It's a common mistake, and one that's caused many an argument on a softball field: Sometimes, you can't read just one tiny snipet of the rule book from a single rule and assume it applies equally in all situations. Quite often there will be another rule that makes an exception to or conflicts with the other rule. You really have to take the rule book into account as a whole, not as a collection of dozens of unrelated rules.
Why is there an exception to this rule? A couple of reasons.
First, the play you describe does not really meet the definition of interference. Maybe this defensive player was "confused", which is part of the definition. But the "confusion" did not prevent the defense from "making a play", which is another part of the definition that you are overlooking.
This is another case where you need to read more than one little snipet of the rule book to fully understand the ruling.
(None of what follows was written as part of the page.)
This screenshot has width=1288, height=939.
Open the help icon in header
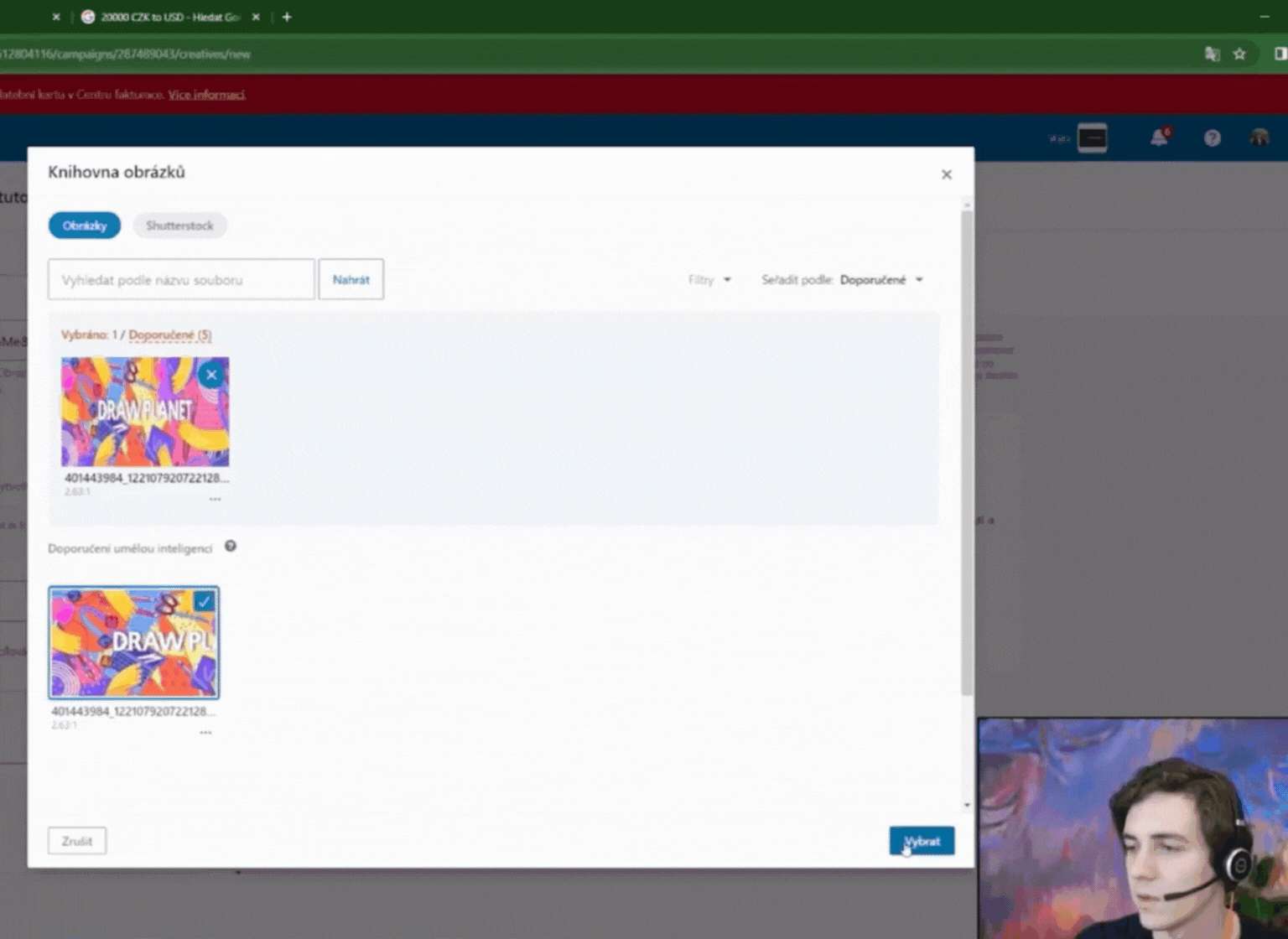(x=1212, y=137)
There is a definition for what "making a play" means! "A play" is an attempt by a defensive player to retire an offensive player (ie: an attempt to record an out).
On your play, the batter was already out. A throw to first base cannot possibly "retire her again". The throw to first base was not part of an attempt to record an out, because there was no out to be gained there. Thus, a play was not interfered with and it's not interference.
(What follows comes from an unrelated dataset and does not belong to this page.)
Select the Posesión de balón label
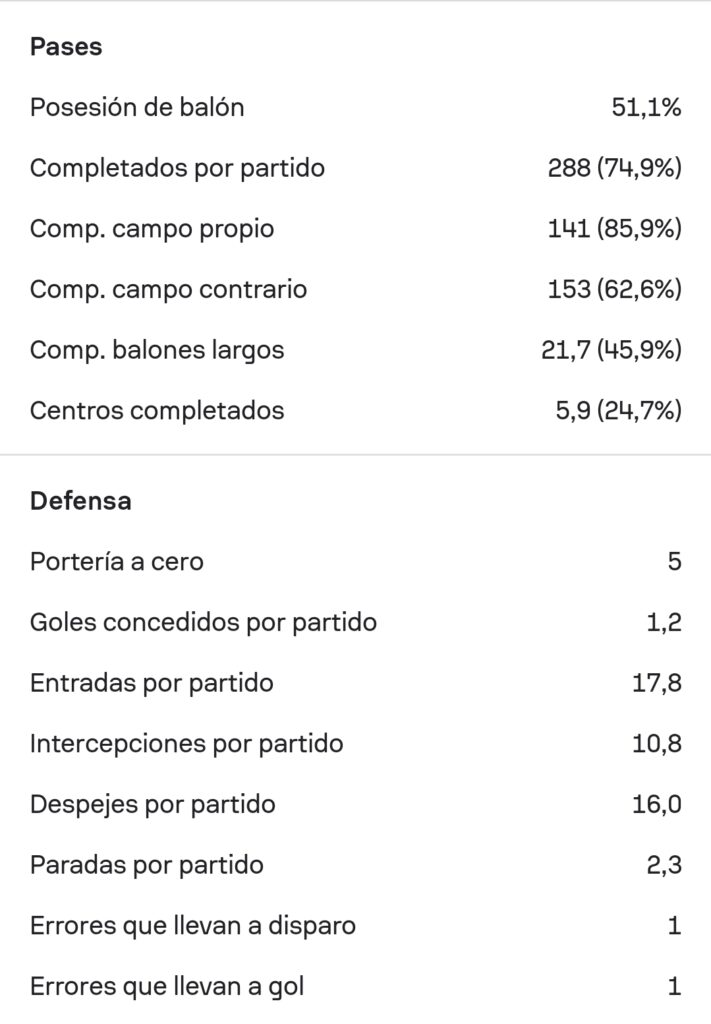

As for the other two runners, the batter didn't prevent the catcher from throwing the ball to second or third. Those options were still there and the catcher could have made those plays unimpeded. The catcher's ignorance of the rule and unecessary throw are on her and you don't penalize the offensive team for that.
I believe that the exception is in there just to clarify a play that is fairly common in fastpitch. Batters are usually coached to start running to first on any third strike that isn't cleanly caught, even when not entitled to advance. This being interference or not was such a commonly debated point that the exception was added to clarify that it is not.